SELECTED TEXT:
GOT NASAL CONGESTION OR STUFFY NOSE?
LATERA (registered) or nasal valve radiofrequency procedures are a minimally invasive way of improving nasal obstruction or nasal breathing. It is specifically used for nasal valve narrowing or stenosis. The nasal valve is a region of the nose just behind the nasal openings and the valve forms a crease on the outside. Weakness or aging results in collapse of the valve during the process of breathing in causing blockage. Some patients will pull the cheek to improve the breathing or raise the tip of the nose to do so. In our office, we diagnose nasal valve collapse by examining the area, using a Q tip to open the valve area to see if it improves the airway.
With the Latera procedure, an implant is placed in the nasal valve area after numbing the area in the office. The rigidity of the implant makes the nasal valve stiffer preventing its collapse during breathing. Healing is quick and there is minimal bleeding.
With radiofrequency procedures such as Vivaer or other radiofrequency treatments of the nasal valve, a radiofrequency probe is applied to the region of the nasal valve on the affected sides, one or both under local anesthesia. It is a fairly quick procedure. Scarring then results in stiffening of the valve area improving the collapse during inspiration.
WHERE IS THE LATERA PROCEDURE PERFORMED?
It can be performed in the office or in the operating room.
HOW IS THE LATERA PROCEDURE PERFORMED?

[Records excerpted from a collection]
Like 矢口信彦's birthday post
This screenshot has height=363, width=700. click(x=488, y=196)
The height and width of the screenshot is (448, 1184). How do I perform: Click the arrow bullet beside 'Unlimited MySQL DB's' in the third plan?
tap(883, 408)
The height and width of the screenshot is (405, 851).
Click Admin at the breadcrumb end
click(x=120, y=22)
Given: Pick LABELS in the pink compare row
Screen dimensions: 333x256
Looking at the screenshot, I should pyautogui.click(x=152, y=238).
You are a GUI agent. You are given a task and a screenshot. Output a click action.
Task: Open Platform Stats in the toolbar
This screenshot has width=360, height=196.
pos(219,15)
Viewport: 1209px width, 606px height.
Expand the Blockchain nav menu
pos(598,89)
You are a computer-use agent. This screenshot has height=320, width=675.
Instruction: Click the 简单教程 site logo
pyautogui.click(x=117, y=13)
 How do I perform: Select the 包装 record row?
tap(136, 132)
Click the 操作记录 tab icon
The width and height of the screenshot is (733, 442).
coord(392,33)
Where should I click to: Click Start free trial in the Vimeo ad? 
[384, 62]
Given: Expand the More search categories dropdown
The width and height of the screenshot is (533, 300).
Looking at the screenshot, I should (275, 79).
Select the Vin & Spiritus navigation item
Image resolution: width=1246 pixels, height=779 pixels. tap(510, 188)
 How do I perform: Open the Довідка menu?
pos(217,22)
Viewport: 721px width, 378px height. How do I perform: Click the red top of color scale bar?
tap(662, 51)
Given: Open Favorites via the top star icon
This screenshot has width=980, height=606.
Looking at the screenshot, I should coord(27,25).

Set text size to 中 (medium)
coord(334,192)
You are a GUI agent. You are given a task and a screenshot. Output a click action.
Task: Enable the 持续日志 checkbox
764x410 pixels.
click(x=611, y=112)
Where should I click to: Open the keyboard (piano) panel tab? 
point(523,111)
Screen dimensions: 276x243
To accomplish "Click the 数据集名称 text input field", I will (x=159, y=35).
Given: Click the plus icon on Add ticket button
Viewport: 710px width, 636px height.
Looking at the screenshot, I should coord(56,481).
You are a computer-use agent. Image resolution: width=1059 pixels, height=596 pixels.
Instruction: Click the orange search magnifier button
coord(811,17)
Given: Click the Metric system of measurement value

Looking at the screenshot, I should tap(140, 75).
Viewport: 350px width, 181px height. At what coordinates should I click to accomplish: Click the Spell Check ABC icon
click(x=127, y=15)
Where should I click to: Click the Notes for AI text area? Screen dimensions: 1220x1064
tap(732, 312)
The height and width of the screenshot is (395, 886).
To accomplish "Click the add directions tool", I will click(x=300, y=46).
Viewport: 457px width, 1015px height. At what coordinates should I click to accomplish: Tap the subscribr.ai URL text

INSTRUCTIONS:
• a. In the text on nasal valve procedures, how is nasal valve collapse diagnosed in the office?
• b. Continue the text on nasal valve procedures from the point where it stops.

REPLIES:
• a. The area is examined, and a Q tip is used to open the valve area to see whether the airway improves.

• b.
Typically, local anesthesia is injected into the side wall of the nose and after prepping the area, an incision is made inside the nose, space developed for placement of the implant, and then the implant is slid into the side wall of the nose under the skin on both sides or the affected side. The Incision may or may not be close. It is advised that Icepacks be applied to the nose after the surgery to prevent swelling or bleeding.
WHEN IS IMPROVEMENT NOTICED?
Usually, the improvement is noted within a few days after the swelling settles down.
ARE THERE ANY RISKS OR SIDE EFFECTS?
Occasionally swelling or bleeding may be noted which can be controlled with pressure. Infection is rare after surgery but can happen and is treated with antibiotics. Rarely the implant may need removal. To reduce the chance of bleeding, make sure you stop the blood thinners 5 days or so prior to surgery after discussing it with your primary physician or cardiologist.